• **HOW TO COMPLETE THIS TASK**: Your result will be the set of lines with "width", copied from the material below.
--- START ---
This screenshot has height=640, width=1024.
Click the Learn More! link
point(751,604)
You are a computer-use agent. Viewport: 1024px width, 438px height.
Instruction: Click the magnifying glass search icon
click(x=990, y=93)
--- END ---
• **ANSWER SECTION**:
This screenshot has height=640, width=1024.
You are a computer-use agent. Viewport: 1024px width, 438px height.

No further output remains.